(Saved data entries)
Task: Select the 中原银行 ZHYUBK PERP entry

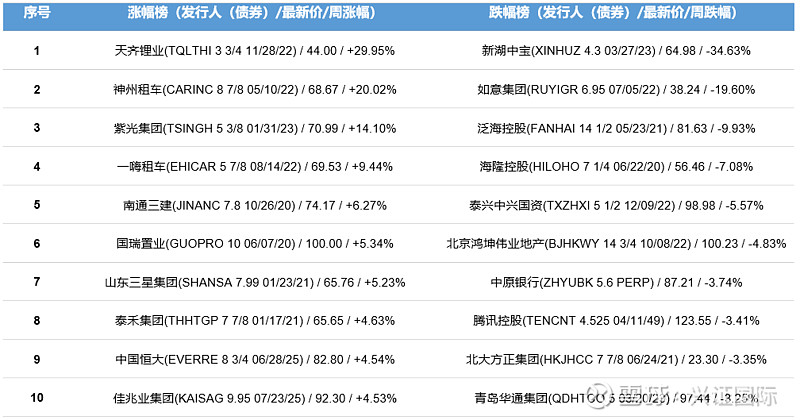Action: pyautogui.click(x=616, y=283)
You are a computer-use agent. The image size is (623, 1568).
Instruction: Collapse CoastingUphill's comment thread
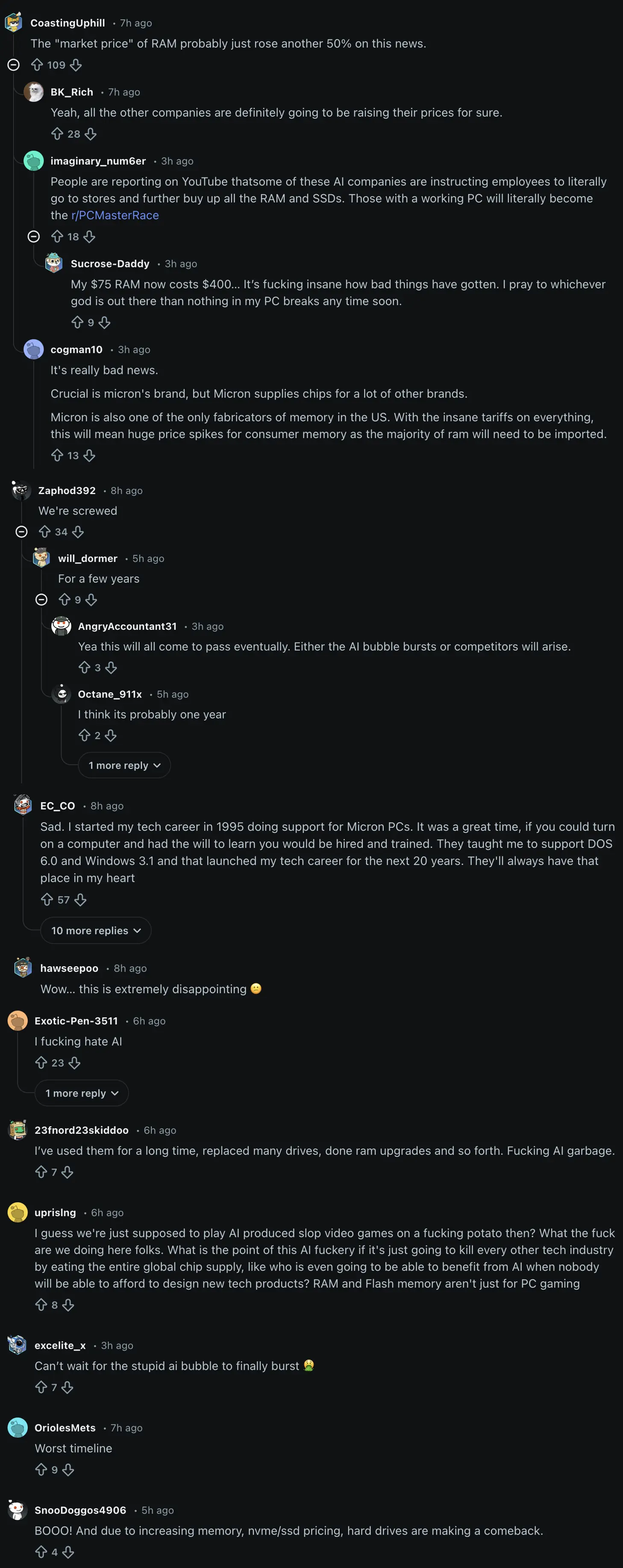point(13,65)

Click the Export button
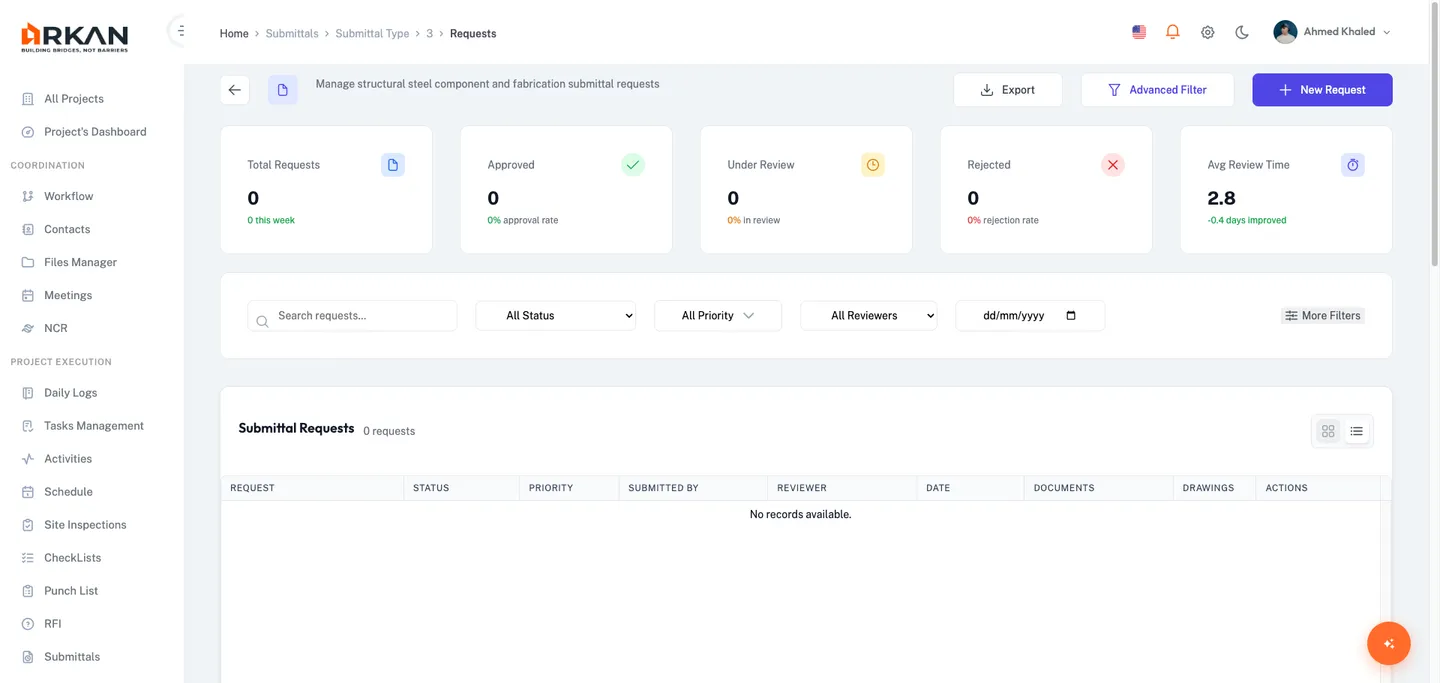[1007, 90]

> **Exercise prompt**
Although the records include pictures, output only their text, exactly and completely.

> **Response to this task**
Task: Select the 中原银行 ZHYUBK PERP entry

Action: pyautogui.click(x=616, y=283)
You are a computer-use agent. The image size is (623, 1568).
Instruction: Collapse CoastingUphill's comment thread
point(13,65)

Click the Export button
[1007, 90]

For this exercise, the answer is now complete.